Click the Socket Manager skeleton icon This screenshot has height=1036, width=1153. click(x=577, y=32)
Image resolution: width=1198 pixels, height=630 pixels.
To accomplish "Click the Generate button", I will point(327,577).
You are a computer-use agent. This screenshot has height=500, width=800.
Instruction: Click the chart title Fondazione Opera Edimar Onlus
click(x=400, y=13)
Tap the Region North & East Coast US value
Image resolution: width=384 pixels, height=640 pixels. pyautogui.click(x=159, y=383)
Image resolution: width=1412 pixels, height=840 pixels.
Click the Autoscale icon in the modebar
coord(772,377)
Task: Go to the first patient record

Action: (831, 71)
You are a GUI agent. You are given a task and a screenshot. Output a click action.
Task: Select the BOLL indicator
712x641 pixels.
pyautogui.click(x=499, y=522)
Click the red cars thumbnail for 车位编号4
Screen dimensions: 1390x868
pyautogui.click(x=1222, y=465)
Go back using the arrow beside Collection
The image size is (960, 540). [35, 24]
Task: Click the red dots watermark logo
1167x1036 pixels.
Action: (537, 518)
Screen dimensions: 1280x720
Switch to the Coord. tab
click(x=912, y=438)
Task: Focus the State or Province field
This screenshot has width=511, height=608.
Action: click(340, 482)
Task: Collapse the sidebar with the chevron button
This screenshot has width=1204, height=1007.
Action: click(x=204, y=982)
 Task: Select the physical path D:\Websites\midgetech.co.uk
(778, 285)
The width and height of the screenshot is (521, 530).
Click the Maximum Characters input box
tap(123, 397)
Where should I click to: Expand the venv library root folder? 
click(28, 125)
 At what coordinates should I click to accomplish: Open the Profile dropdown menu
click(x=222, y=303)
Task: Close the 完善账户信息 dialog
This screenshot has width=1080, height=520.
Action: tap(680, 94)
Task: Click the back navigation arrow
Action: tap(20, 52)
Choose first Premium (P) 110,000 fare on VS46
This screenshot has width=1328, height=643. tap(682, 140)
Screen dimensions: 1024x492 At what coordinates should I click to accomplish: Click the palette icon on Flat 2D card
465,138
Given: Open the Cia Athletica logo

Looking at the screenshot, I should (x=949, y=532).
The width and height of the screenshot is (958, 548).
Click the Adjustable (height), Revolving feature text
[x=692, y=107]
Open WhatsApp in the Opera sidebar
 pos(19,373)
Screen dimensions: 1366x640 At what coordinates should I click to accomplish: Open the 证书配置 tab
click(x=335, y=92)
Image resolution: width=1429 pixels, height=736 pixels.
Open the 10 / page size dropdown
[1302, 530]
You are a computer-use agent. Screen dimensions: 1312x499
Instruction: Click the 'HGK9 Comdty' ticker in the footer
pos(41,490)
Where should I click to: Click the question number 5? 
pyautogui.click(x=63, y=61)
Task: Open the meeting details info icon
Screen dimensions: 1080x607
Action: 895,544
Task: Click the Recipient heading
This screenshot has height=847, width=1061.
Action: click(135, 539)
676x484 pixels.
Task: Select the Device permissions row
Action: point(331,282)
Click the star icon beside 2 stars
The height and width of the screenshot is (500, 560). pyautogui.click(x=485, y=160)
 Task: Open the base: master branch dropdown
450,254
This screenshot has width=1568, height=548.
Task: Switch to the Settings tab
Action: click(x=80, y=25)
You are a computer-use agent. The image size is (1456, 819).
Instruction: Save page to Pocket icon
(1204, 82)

^^^^^^^^^^^^^^^^

EXERCISE TASK: Update the items above by replacing "dropdown" with "drop-down" wherever it appears, and leave everything else unchanged.

TASK OUTPUT:
Click the Socket Manager skeleton icon This screenshot has height=1036, width=1153. click(x=577, y=32)
Image resolution: width=1198 pixels, height=630 pixels.
To accomplish "Click the Generate button", I will point(327,577).
You are a computer-use agent. This screenshot has height=500, width=800.
Instruction: Click the chart title Fondazione Opera Edimar Onlus
click(x=400, y=13)
Tap the Region North & East Coast US value
Image resolution: width=384 pixels, height=640 pixels. pyautogui.click(x=159, y=383)
Image resolution: width=1412 pixels, height=840 pixels.
Click the Autoscale icon in the modebar
coord(772,377)
Task: Go to the first patient record

Action: (831, 71)
You are a GUI agent. You are given a task and a screenshot. Output a click action.
Task: Select the BOLL indicator
712x641 pixels.
pyautogui.click(x=499, y=522)
Click the red cars thumbnail for 车位编号4
Screen dimensions: 1390x868
pyautogui.click(x=1222, y=465)
Go back using the arrow beside Collection
The image size is (960, 540). [35, 24]
Task: Click the red dots watermark logo
1167x1036 pixels.
Action: (537, 518)
Screen dimensions: 1280x720
Switch to the Coord. tab
click(x=912, y=438)
Task: Focus the State or Province field
This screenshot has width=511, height=608.
Action: click(340, 482)
Task: Collapse the sidebar with the chevron button
This screenshot has width=1204, height=1007.
Action: click(x=204, y=982)
 Task: Select the physical path D:\Websites\midgetech.co.uk
(778, 285)
The width and height of the screenshot is (521, 530).
Click the Maximum Characters input box
tap(123, 397)
Where should I click to: Expand the venv library root folder? 
click(28, 125)
 At what coordinates should I click to accomplish: Open the Profile drop-down menu
click(x=222, y=303)
Task: Close the 完善账户信息 dialog
This screenshot has width=1080, height=520.
Action: tap(680, 94)
Task: Click the back navigation arrow
Action: tap(20, 52)
Choose first Premium (P) 110,000 fare on VS46
This screenshot has width=1328, height=643. tap(682, 140)
Screen dimensions: 1024x492 At what coordinates should I click to accomplish: Click the palette icon on Flat 2D card
465,138
Given: Open the Cia Athletica logo

Looking at the screenshot, I should (x=949, y=532).
The width and height of the screenshot is (958, 548).
Click the Adjustable (height), Revolving feature text
[x=692, y=107]
Open WhatsApp in the Opera sidebar
 pos(19,373)
Screen dimensions: 1366x640 At what coordinates should I click to accomplish: Open the 证书配置 tab
click(x=335, y=92)
Image resolution: width=1429 pixels, height=736 pixels.
Open the 10 / page size drop-down
[1302, 530]
You are a computer-use agent. Screen dimensions: 1312x499
Instruction: Click the 'HGK9 Comdty' ticker in the footer
pos(41,490)
Where should I click to: Click the question number 5? 
pyautogui.click(x=63, y=61)
Task: Open the meeting details info icon
Screen dimensions: 1080x607
Action: 895,544
Task: Click the Recipient heading
This screenshot has height=847, width=1061.
Action: click(135, 539)
676x484 pixels.
Task: Select the Device permissions row
Action: point(331,282)
Click the star icon beside 2 stars
The height and width of the screenshot is (500, 560). pyautogui.click(x=485, y=160)
 Task: Open the base: master branch drop-down
450,254
This screenshot has width=1568, height=548.
Task: Switch to the Settings tab
Action: click(x=80, y=25)
You are a computer-use agent. The image size is (1456, 819).
Instruction: Save page to Pocket icon
(1204, 82)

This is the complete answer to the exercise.